I enjoyed Columbia Police Chief Skip Holbrook’s May 22 column, “Open-carry law makes our job harder,” but I question some of his assertions.
A primary concern for Chief Holbrook is that an open-carry law “will significantly complicate police interactions with citizens, resulting in many unintended consequences.”
But have uniformed officers had any difficulty identifying plain-clothes officers during an incident? Don’t officers respond without problem when a homeowner has just shot a burglar? When a licensed gun owner shoots a thug brandishing a firearm in a convenience store, does the record show that cops are likely to kill the hero when they arrive?
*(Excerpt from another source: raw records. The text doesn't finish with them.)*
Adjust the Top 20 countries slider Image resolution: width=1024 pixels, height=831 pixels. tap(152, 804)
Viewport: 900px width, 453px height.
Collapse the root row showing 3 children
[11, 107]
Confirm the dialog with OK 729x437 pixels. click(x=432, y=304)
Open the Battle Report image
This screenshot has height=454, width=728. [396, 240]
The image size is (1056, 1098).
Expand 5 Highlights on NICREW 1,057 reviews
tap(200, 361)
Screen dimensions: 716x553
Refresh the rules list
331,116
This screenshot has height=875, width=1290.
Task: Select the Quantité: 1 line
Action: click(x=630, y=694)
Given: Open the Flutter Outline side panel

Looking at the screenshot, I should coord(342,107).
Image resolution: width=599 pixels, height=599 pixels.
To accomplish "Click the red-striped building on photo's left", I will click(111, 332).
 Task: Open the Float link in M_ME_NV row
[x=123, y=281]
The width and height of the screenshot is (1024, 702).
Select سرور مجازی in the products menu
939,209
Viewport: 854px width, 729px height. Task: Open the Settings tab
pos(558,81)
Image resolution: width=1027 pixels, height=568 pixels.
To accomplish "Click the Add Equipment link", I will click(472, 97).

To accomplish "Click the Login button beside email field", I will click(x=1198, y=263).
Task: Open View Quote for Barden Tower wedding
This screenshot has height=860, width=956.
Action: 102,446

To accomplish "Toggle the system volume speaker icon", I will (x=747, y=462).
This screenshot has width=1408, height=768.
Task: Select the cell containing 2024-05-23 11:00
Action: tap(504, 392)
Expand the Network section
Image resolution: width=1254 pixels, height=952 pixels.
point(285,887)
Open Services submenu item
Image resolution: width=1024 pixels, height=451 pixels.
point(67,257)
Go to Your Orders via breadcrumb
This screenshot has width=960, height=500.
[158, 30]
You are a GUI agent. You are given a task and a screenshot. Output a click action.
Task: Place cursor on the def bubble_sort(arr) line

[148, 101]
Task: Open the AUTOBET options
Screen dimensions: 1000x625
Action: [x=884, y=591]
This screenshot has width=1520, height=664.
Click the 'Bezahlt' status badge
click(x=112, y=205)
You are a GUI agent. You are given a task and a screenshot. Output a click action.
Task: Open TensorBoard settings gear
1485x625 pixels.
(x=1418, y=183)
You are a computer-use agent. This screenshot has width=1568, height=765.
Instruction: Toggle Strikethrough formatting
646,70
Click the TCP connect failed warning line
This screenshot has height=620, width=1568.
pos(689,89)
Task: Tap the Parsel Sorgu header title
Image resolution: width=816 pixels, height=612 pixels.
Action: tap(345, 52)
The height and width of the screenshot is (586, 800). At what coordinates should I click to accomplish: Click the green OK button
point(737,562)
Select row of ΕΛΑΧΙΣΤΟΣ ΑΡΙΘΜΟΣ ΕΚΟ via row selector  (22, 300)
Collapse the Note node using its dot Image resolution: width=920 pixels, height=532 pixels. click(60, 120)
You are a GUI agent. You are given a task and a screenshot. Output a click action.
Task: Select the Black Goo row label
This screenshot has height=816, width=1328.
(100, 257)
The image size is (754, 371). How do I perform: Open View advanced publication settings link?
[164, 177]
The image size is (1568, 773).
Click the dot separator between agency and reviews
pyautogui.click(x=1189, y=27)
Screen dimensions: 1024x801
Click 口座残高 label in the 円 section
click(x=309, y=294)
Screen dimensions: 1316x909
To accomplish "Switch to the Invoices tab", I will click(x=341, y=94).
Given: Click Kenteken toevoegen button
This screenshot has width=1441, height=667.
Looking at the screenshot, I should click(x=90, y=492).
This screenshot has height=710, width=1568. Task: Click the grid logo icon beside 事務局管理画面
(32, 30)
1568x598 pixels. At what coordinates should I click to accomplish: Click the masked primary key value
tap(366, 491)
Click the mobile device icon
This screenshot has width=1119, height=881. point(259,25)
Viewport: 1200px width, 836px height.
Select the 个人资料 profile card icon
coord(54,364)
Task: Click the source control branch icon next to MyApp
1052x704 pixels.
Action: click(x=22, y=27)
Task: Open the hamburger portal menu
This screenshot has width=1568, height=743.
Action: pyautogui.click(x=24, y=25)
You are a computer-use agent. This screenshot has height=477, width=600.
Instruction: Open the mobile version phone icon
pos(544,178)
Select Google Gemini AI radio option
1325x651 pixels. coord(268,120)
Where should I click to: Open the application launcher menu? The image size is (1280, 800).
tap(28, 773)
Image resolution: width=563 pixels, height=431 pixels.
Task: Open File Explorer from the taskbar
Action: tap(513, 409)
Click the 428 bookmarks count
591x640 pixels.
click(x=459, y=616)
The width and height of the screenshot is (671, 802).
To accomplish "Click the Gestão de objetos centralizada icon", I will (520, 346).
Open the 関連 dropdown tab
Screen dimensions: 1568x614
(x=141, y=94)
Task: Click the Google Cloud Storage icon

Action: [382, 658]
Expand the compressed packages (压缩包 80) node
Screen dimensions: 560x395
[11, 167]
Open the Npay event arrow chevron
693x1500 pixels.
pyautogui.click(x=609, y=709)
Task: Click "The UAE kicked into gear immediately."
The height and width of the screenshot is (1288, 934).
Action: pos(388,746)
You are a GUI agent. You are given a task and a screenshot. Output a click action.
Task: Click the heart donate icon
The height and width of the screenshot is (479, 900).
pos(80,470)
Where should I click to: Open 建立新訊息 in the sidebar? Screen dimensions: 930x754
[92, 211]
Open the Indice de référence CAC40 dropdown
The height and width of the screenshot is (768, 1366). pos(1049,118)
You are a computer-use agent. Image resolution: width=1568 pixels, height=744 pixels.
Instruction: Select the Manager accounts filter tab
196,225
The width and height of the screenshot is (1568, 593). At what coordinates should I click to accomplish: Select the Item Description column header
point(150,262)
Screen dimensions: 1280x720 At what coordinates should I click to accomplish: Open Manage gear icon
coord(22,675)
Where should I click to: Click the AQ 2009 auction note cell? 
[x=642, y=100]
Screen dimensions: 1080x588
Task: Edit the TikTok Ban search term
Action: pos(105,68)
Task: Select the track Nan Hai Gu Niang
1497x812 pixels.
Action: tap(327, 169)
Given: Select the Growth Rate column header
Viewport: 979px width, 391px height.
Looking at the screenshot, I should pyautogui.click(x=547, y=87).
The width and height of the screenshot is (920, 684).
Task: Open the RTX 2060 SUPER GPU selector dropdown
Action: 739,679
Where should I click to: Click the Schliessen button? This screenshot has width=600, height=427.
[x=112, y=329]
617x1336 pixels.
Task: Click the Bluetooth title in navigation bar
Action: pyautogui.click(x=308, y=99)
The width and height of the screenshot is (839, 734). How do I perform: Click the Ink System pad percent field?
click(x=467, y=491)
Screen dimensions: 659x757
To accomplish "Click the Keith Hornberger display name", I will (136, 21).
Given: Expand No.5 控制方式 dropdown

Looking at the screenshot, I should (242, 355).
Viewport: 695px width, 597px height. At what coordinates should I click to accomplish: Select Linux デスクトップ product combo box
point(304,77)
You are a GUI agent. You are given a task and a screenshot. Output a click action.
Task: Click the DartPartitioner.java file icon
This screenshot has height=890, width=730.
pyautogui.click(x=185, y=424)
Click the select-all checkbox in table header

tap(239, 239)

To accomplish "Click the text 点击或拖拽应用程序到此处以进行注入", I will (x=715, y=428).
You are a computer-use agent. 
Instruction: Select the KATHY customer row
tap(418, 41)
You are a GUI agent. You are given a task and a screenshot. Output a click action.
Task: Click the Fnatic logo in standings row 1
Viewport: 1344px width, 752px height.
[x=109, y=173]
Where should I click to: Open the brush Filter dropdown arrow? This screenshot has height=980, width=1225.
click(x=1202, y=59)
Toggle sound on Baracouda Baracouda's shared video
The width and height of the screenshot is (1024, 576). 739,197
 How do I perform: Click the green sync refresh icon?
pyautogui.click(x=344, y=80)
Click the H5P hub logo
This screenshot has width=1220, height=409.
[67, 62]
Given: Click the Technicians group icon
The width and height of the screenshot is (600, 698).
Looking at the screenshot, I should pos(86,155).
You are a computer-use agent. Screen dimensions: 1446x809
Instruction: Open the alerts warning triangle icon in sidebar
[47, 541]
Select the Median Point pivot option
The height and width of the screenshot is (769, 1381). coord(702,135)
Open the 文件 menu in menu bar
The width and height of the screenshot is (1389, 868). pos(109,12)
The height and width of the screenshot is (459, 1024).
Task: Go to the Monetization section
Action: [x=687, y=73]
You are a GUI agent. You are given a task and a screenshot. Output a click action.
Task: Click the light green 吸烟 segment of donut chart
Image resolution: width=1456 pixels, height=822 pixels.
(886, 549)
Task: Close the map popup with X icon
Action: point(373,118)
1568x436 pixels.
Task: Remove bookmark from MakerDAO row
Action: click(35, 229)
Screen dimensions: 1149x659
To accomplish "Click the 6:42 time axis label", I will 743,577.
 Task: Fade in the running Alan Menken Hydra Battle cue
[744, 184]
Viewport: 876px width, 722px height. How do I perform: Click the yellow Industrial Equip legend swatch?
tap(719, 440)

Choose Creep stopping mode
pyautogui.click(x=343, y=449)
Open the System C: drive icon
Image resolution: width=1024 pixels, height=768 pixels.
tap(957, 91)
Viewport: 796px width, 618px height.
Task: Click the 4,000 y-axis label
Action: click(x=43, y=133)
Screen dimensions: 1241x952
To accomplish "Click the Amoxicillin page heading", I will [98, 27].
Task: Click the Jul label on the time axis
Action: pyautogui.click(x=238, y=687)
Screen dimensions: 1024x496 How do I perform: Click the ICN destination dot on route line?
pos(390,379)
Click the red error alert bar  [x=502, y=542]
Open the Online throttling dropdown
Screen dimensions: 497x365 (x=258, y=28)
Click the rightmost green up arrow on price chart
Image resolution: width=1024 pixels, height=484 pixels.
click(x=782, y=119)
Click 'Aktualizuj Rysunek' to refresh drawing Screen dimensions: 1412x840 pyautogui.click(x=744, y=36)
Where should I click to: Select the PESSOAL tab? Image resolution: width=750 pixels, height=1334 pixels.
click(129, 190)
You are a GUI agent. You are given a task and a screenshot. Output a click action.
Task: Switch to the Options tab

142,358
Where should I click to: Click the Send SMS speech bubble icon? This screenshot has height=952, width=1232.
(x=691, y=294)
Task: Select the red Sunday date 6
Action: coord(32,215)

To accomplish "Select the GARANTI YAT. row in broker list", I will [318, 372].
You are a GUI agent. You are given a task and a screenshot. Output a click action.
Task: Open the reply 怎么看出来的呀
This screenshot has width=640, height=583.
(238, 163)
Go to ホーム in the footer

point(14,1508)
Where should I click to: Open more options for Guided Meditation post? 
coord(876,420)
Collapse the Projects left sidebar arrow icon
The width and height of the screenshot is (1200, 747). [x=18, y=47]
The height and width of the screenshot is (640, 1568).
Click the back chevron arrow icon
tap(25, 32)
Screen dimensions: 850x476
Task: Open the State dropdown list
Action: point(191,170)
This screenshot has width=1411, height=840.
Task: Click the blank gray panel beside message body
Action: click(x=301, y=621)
Our law enforcement officers have responded to calls like these thousands of times, yet I’m not aware of any problems with out-of-control “friendly fire” by uniformed officers against plain-clothes officers. We haven’t had mass killings of gun-owning homeowners by cops, or cops wantonly shooting heroes who just saved innocent civilian lives.
Why? Because law enforcement officers are trained to identify their target, and what’s beyond their target.
I’m right there alongside Chief Holbrook in his concern for the safety of his officers. But a primary concern for the rest of us is the safety of our family.
Gun laws can be an emotional topic. It’s important that we depend on data rather than emotions when discussing them.